[Document segment — start]
FDA rejects Cytokinetics’ heart failure drug

FDA rejects Cytokinetics’ heart failure drug

The FDA has followed the advice of its expert advisors and rejected Cytokinetics’ cardiac myosin activator omecamtiv mecarbil as a treatment for heart failure, saying the efficacy data for the drug was lacking.

The decision wasn’t a surprise, given that an FDA advisory committee voted against approval for patients with heart failure with reduced ejection fraction (HFrEF) last December, after concluding the drug’s efficacy did not outweigh the drug’s side effects, which include cardiotoxicity, such as myocardial ischaemia.

The filing was based mainly on the results of the GALACTIC-HF study, which met its primary objective of reducing cardiovascular death or heart failure events compared with placebo in HFrEF patients, cutting the combined rate by 8% when given on top of standard-of-care therapy, and by 15% in a subgroup of very ill patients.

In a statement, Cytokinetics said the US regulator had concluded that GALACTIC-HF was not “sufficiently persuasive.”

Last year, Cytokinetics also reported that the METEORIC-HF trial was unable to show an improved performance in exercise capacity between HFrEF patients treated with omecamtiv mecarbil and placebo, although that data was not considered by the advisory committee.

The complete response letter from the FDA makes it more likely that Cytokinetics will shelve omecamtiv mecarbil and turn its attention to aficamten, a cardiac myosin inhibitor in phase 3 for symptomatic hypertrophic cardiomyopathies (HCM), according to analysts.

For now, however, Cytokinetics isn’t ruling out sticking with omecamtiv mecarbil. It said it plans to request a meeting with the FDA in order to understand what additional information may be required to support an approval.
[Document segment — finish]
[Data shown — start]
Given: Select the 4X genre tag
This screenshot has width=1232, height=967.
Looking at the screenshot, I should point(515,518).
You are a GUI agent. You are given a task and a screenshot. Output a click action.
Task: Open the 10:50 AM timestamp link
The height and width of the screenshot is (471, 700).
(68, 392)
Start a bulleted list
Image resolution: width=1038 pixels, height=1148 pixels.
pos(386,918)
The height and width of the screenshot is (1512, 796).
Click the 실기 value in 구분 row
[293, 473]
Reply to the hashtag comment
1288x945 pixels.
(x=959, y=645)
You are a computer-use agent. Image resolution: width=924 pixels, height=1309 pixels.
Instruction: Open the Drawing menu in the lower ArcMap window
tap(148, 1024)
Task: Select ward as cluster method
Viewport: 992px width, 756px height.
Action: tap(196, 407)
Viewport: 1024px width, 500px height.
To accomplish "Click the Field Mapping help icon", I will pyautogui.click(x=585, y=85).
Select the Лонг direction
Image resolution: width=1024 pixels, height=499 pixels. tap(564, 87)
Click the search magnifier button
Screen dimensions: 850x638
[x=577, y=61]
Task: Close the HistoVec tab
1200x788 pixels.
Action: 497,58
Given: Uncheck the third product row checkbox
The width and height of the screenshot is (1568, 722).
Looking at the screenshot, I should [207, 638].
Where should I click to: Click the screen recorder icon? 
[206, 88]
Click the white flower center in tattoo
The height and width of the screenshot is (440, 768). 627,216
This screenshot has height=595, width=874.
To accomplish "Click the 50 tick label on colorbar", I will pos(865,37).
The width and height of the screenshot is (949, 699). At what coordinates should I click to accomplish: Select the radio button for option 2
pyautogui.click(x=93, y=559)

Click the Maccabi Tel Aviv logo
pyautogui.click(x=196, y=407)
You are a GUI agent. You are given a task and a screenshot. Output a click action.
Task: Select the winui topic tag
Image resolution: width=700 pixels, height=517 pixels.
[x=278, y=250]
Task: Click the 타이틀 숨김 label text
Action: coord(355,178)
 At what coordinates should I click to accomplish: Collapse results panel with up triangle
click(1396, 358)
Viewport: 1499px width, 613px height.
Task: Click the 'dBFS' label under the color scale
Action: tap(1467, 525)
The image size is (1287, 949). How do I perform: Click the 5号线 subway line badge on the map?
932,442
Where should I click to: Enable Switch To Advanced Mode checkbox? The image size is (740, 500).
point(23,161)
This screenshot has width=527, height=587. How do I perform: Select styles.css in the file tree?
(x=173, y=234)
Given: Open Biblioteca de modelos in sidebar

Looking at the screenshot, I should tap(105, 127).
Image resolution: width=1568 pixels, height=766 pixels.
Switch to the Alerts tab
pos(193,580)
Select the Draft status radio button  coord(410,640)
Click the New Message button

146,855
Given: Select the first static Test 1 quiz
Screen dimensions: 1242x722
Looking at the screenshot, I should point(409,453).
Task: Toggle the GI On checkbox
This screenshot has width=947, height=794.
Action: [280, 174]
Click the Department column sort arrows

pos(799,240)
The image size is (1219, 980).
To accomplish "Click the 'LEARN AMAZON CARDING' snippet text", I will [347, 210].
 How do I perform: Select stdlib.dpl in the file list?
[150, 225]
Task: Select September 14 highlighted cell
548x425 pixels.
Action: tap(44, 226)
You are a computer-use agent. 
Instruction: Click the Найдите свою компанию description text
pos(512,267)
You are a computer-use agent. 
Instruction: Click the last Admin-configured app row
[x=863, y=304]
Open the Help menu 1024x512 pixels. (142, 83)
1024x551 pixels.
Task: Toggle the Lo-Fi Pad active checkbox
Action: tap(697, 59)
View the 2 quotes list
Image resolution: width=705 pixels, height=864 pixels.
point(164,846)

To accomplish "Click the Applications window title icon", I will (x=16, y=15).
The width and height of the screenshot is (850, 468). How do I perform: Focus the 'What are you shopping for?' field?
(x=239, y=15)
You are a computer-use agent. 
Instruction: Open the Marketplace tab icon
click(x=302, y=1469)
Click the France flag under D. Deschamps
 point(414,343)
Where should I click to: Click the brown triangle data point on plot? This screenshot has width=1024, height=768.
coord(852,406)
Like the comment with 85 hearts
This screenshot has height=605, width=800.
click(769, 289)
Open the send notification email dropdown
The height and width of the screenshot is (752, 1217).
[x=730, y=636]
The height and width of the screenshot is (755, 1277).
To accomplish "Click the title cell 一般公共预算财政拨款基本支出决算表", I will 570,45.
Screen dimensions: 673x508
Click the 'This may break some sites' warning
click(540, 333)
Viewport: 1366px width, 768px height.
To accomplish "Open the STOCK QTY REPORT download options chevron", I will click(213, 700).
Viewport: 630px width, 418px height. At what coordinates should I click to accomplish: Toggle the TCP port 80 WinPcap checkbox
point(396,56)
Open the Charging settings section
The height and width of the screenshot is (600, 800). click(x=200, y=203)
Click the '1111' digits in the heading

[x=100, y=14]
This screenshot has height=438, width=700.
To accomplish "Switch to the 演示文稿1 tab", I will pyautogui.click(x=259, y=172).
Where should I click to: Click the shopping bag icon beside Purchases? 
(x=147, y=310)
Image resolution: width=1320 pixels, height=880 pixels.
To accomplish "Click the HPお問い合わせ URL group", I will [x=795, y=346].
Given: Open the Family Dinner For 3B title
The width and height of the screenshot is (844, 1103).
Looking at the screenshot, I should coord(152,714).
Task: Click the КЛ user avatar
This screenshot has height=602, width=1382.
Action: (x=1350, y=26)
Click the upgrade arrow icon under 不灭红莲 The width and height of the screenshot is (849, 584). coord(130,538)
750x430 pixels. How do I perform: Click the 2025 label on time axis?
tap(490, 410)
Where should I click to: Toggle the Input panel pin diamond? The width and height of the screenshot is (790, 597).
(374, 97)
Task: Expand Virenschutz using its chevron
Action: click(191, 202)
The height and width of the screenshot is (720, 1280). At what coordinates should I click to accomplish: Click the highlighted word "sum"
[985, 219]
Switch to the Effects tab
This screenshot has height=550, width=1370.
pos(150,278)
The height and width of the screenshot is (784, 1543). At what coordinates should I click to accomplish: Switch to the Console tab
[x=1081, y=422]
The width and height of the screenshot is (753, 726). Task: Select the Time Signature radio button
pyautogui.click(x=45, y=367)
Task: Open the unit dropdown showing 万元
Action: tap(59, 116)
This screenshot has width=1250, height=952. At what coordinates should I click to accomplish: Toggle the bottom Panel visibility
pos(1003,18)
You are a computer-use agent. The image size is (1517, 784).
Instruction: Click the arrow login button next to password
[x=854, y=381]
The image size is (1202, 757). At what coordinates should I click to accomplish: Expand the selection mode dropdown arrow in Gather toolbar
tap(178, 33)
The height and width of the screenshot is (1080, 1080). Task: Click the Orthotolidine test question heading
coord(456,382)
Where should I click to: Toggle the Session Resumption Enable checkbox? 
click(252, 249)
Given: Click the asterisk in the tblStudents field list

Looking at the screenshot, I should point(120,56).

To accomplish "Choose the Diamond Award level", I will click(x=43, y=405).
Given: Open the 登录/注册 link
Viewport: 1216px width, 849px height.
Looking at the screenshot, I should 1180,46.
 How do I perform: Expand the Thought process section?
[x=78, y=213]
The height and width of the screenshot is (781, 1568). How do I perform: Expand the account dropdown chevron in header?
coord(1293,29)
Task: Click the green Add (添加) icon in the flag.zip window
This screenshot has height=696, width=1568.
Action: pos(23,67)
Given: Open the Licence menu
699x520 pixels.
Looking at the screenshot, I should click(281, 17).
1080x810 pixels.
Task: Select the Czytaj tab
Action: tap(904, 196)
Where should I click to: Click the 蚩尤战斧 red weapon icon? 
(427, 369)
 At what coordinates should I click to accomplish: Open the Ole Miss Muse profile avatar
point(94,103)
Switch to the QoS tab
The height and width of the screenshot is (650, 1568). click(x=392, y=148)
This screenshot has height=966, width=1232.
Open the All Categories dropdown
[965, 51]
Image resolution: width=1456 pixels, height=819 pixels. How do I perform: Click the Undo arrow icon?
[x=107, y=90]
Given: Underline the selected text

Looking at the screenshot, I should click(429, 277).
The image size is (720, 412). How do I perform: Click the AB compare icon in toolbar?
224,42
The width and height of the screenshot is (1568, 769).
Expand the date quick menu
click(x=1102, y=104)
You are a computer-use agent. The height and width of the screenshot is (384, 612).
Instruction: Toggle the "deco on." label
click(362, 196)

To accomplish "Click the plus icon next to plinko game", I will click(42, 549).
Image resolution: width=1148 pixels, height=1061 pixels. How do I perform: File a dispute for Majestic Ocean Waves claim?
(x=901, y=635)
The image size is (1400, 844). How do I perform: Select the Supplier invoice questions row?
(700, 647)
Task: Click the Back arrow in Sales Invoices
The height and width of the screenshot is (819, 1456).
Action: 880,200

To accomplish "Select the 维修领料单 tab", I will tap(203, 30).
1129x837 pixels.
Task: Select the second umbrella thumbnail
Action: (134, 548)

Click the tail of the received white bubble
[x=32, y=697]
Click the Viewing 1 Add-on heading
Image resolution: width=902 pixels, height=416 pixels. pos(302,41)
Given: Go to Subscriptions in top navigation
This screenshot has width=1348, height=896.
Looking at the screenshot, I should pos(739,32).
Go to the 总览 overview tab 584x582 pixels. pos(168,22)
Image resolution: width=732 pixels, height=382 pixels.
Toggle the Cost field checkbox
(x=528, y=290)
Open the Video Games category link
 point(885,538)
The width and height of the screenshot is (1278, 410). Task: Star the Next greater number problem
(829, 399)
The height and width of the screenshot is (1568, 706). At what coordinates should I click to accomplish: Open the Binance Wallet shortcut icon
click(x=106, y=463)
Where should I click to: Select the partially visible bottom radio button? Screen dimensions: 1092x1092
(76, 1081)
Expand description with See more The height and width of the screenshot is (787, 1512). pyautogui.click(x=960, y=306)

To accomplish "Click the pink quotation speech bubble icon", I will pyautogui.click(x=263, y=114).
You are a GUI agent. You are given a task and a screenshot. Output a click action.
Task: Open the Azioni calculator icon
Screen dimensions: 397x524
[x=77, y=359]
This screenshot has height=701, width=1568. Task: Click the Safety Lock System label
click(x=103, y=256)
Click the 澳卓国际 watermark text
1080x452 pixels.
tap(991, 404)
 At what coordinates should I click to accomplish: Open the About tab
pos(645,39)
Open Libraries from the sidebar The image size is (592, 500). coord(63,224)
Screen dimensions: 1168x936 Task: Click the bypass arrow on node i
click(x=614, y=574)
[Data shown — finish]
** Questions **
1. Translate this sentence from the article on the FDA's rejection of Cytokinetics' heart failure drug into Spanish: "In a statement, Cytokinetics said the US regulator had concluded that GALACTIC-HF was not “sufficiently persuasive.”"
2. Carry on the article about the FDA's rejection of Cytokinetics' heart failure drug, starting after its last sentence.

** Answers in order **
1. En un comunicado, Cytokinetics dijo que el regulador estadounidense había concluido que GALACTIC-HF no era «suficientemente convincente».

2.
That could be challenging, given that there has been a number of new therapy launches in the HFrEF category since Cytokinetics first started developing omecamtiv mecarbil around 15 years ago, notably Novartis’s Entresto (sacubitril/valsartan) and SGLT2 inhibitors such as AstraZeneca’s Forxiga/Farxiga (dapagliflozin) and Eli Lilly/Boehringer Ingelheim’s Jardiance (empagliflozin).

“We are disappointed with this outcome, especially considering the high unmet need for innovative treatments for patients suffering from worsening heart failure,” commented the biotech’s president and CEO, Robert Blum.

The likelihood now is that Cytokinetics will have to re-align itself around aficamten, currently in the SEQUOIA-HCM pivotal trial which is due to generate results later in 2023, and with two more studies due to start before the end of the year.

Shares in Cytokinetics only dipped slightly after the rejection, perhaps reflecting a sentiment among investors that it would be better to cut its losses and turn its attention to aficamten and avoid a costly bid to try to get the HFrEF programme back on track.